Vo Trong Nghia Architects – S-House 2 - ph0rque
http://votrongnghia.com/projects/s-house-2/
======
linhchi
I've been in one of VTN's awarded house in Saigon. I've read quite a lot
discussion of Vietnamese's architects around his works in general.

I agree with some comments that, VTN creative points in his designs (a very
nice lighting solution for dining room, for example) comes at a quite high
cost of other parts in the house. He pushes the stairway till the point of
feeling suffocated so that he can have an innovatively beautiful corner
somewhere in the living room.

He pays functionality for beauty, so you may admire his work on picture or if
you visit the house once or twice but living there long enough, you'd start to
be annoyed. Which makes me think it's not a good sacrifice.

------
drsim
I worked on building a school in Uganda. There our main issue was being able
to afford the cement and corrugated roofing.

The bricks were made from baked clay and basic tools were the same as used in
small agriculture. We took rocks from the ground and smashed them up to give
us hardcore. Labour wasn't a problem as the entire community pitched in.

Prefabricated structures just weren't affordable at all. Taking free building
materials from nature was key. The transport and cost of cement was our
constraint.

This project uses a prefab structure, either on a prefab or poured slab
foundation. That doesn't seem readily transportable by boat as they state.
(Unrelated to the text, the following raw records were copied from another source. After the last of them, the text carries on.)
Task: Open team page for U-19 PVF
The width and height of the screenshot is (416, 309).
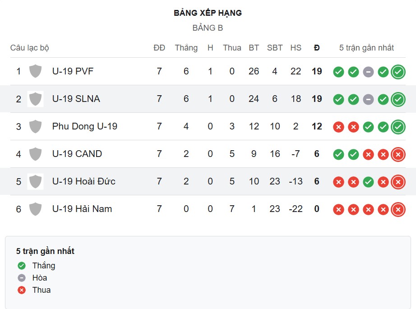Action: (x=73, y=71)

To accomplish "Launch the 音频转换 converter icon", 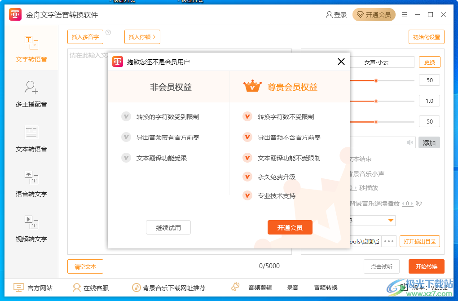I will [x=325, y=287].
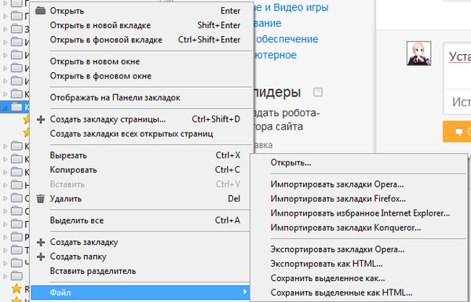The width and height of the screenshot is (471, 302).
Task: Click the trash icon next to Удалить
Action: (x=41, y=198)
Rather than just using local materials for finishing a better solution would
surely be to come up with ways to use modern construction methods with locally
sourced materials.

------
galfarragem
It's good to see architecture in the HN front page even if this is _just
another project_.

There are _hundreds_ (not exagerating) of interesting approaches but you can't
see any of them prospering. Why? Being interesting is different from being an
epiphany but specially because the lack of political backup. Architecture
without politics will hardly ever change anything.